SCID is a rare but important genetic disorder that has been managed at children’s specialty hospitals for many years. It would have been great had this story provided some data regarding the rarity of the condition. Bone marrow transplant or simple replacement of adenosine deaminase (ADA) has been the standard approach. The new approach described in the story may prove to be an important advancement in the treatment of these children but a more measured tone would have been appreciated. The results to date are certainly encouraging but the method has a long way to go to routine clinical application. To suggest, as the headline does, that this treatment “looks like a cure” is a bit of an overstatement at the moment.
We think that costs should almost always be part of a discussion for a new treatment and this brief report is no exception. Autologous stem cell transplants, performed for certain types of cancer, can cost in excess of $100,000. Since the procedure is experimental, as noted in the story, it is not likely to be covered by insurance.
The story relies heavily on one child’s journey and notes that ” …the treatment has restored immune systems in all 23 patients in the most recent clinical trials.” But we aren’t told how long these children were followed after the procedure or what a “restored immune system” is or how it was measured. There is simply too little information provided to assess this treatment’s potential.
Harms were not discussed in any way. With such a serious disease, harms would have to be significant to outweigh the potential benefits, but they should still be mentioned.

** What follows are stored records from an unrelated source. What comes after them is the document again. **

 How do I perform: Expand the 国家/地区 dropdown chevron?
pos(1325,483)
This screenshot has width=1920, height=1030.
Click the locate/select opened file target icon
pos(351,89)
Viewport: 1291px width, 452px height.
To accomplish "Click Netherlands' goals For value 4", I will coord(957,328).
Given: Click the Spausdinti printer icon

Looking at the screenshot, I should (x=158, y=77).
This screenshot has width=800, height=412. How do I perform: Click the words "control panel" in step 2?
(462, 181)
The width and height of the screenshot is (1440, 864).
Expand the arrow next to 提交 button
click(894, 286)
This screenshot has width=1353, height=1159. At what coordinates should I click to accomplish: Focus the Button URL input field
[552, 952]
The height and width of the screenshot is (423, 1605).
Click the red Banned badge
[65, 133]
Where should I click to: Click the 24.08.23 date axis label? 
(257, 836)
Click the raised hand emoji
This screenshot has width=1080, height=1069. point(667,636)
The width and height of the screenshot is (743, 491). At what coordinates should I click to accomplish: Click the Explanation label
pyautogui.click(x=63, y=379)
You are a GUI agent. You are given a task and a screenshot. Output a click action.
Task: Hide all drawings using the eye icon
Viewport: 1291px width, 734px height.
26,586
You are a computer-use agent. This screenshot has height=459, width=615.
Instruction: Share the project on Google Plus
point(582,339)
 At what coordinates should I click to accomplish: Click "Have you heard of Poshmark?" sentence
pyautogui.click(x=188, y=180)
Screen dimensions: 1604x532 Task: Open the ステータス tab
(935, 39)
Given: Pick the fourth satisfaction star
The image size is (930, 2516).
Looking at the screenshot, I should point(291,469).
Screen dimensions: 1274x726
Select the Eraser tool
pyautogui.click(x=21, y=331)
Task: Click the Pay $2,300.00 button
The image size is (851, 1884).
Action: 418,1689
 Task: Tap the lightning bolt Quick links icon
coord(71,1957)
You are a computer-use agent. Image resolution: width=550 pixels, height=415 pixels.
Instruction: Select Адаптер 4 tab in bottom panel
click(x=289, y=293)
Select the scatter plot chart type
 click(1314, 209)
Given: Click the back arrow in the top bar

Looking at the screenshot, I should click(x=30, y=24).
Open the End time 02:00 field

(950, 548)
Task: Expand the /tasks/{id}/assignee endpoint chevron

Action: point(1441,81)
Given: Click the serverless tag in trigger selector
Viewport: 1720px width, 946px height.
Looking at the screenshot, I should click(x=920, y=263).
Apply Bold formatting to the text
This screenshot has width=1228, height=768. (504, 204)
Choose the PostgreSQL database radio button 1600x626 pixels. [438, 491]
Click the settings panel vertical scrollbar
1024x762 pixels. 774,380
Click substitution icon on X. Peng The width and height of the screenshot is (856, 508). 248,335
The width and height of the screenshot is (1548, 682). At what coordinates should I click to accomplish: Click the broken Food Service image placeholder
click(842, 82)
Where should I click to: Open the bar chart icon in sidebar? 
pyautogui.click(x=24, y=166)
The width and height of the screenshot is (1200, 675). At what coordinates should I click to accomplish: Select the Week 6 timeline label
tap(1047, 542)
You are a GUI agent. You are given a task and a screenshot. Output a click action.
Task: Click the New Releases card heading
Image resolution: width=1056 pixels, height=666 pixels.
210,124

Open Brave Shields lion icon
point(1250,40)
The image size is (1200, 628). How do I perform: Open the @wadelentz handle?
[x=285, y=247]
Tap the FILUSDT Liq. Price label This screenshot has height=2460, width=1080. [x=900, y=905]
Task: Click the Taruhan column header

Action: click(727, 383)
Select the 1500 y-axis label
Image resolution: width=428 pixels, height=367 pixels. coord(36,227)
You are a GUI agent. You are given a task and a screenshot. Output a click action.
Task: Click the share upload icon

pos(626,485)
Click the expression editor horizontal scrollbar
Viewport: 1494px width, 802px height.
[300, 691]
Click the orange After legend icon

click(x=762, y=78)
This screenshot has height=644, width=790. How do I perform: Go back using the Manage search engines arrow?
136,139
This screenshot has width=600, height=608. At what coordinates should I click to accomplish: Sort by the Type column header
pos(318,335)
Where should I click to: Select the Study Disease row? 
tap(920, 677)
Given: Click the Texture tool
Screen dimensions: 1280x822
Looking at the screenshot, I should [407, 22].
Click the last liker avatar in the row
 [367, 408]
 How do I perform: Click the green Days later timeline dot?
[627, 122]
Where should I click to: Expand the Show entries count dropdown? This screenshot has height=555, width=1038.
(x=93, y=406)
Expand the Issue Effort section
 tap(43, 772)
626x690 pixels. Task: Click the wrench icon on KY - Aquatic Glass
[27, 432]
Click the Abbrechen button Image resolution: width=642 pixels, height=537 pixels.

The story’s depiction of the procedure doesn’t convey the full scope of what’s involved. It states, “….the treatment involves taking bone marrow from the patient to gather stem cells. A cloned gene is then added to correct what was missing at birth…”Those stem cells are given back to the patient where they can go back to the bone marrow and make the blood cells for the rest of the patient’s life.” Although it sounds pretty straightforward, a look at the actual procedure as listed at ClinicalTrials.Gov provides a more complete picture. The stem cells are collected under general anesthesia and treatment with busulfan (which can cause significant side effects) to reduce bone marrow cell production in preparation for the stem cell infusion.
There is no description or assessment of the study design. ClinicalTrials.gov lists the existing research protocol as a phase 1-2 trial. So the primary purpose of the study is safety and not effectiveness. We are not provided with any of the specifics of the methods, inclusion and exclusion criteria, or much about the follow-up period.
No disease mongering is evident here. However, this disease is serious and often fatal. There could have been more information provided such as the average life expectancy without treatment and with alternative treatments, to put the disease in context and not just say it is serious.
The only two people quoted are the clinical investigator and the parent of a child treated. A comment or two from other experts in the field would have rounded out the reporting.
Most children with SCID receive a bone marrow transplant or receive weekly injections of ADA. This fact was not noted in the story. In addition a quick check of ClinicalTrials.Gov uncovered several new approaches that are technically different from that of the story. In addition, drug companies are working on the development of other approaches to this form of SCID.
The story notes, “Dr. Kohn is currently working with the FDA to make his treatment available nationwide. He’s also testing the same method as a cure for sickle cell disease. Clinical trials for that treatment are now underway.” This gives the impression that although the approach is still experimental, its availability nationally is a forgone conclusion. In fact, many treatments get to this stage and do not pan out.
As we noted previously, most children with SCID undergo a bone marrow transplant. The use of gene modification for the disorder is more than 20 years old having started in France in the early 1990s. The approached highlighted in the story is indeed new but the general approach has been around for some time.
We couldn’t find any recent news release that this story might have been based on. And although it’s similar to a 2014 news release that we identified above, it has quotes that are different and appear to reflect original reporting. We’ll give the benefit of the doubt here.